» EXERCISE GOAL
Output the lines of the listing below exactly, starting at the line containing "Task: Click the Ισοπαλίες column header" and stopping after the last line, with any pictures dropped.

» LISTED RECORDS
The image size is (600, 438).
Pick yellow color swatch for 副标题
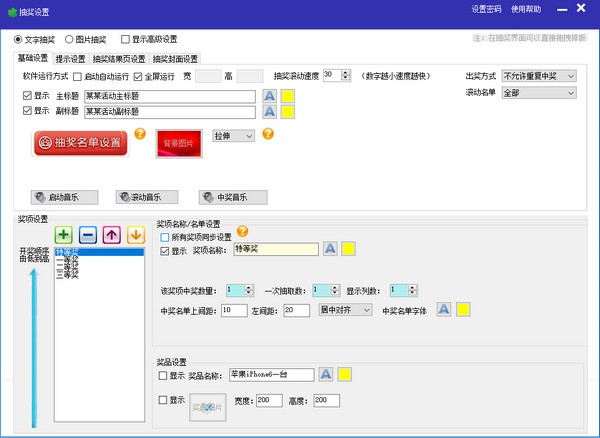click(x=288, y=112)
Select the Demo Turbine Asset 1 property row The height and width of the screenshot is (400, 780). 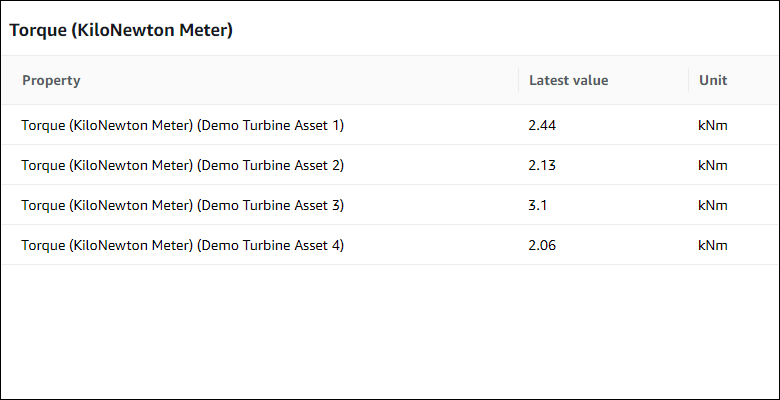182,125
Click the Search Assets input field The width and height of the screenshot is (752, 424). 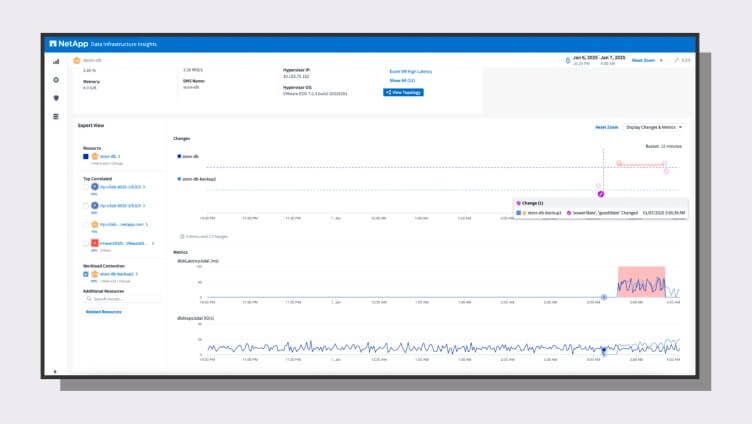tap(124, 299)
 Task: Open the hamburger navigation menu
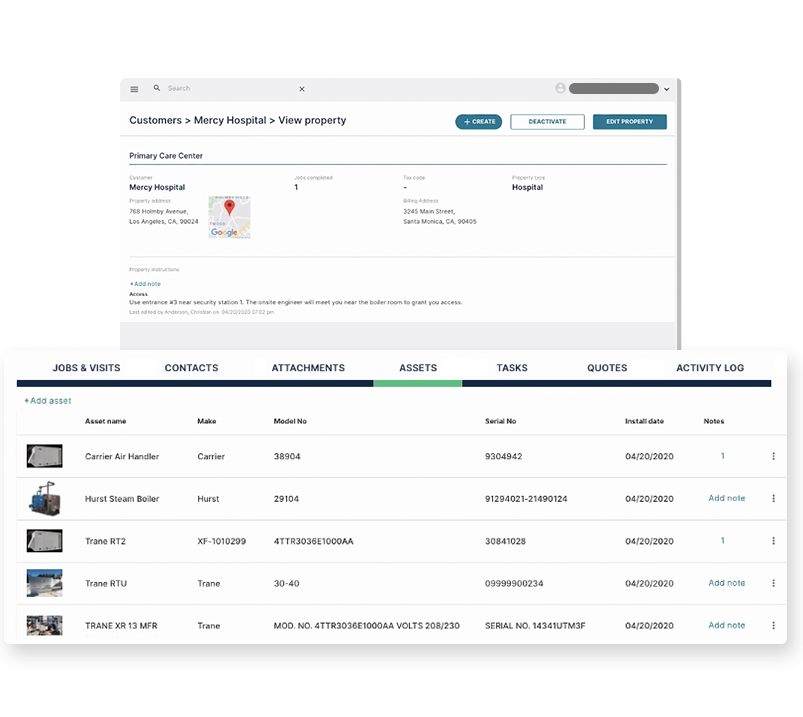[x=134, y=88]
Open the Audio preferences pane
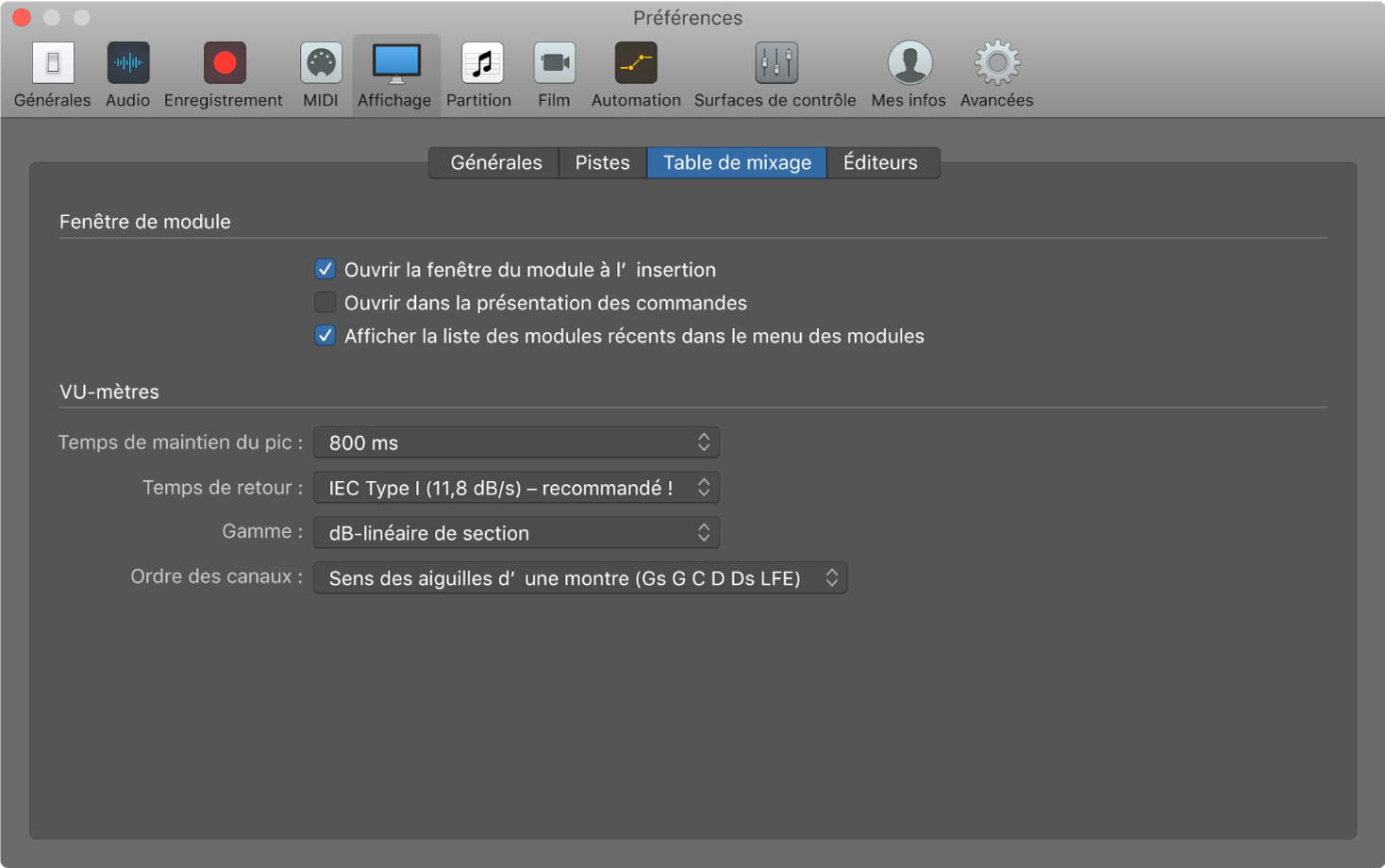Viewport: 1385px width, 868px height. click(127, 64)
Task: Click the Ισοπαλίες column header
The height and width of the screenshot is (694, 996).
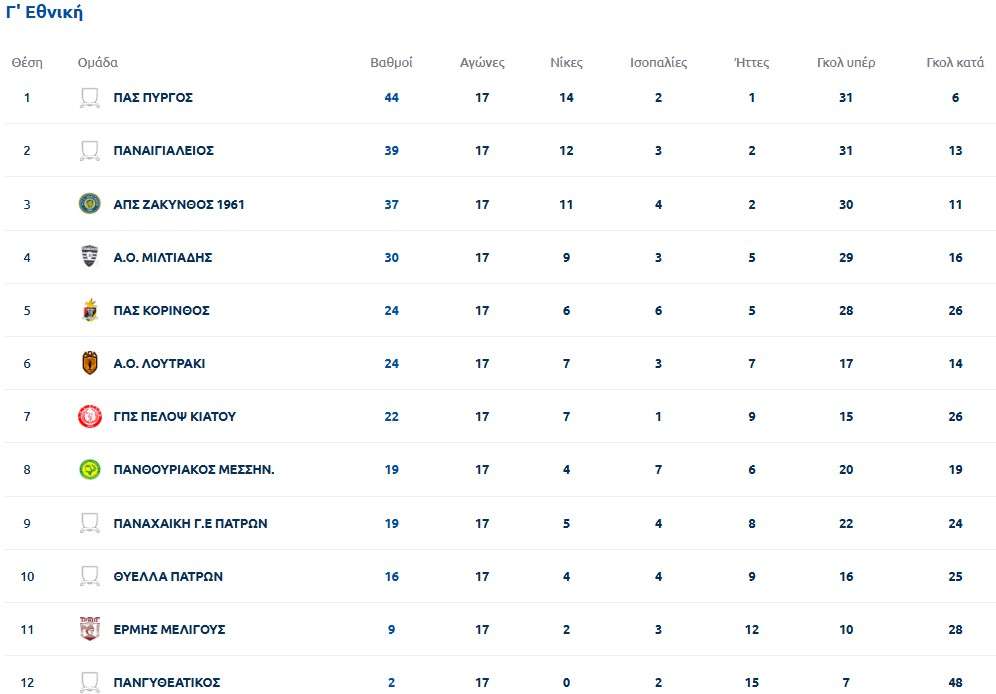Action: click(658, 62)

» WRITTEN ANSWER
Task: Click the Ισοπαλίες column header
The height and width of the screenshot is (694, 996).
Action: click(658, 62)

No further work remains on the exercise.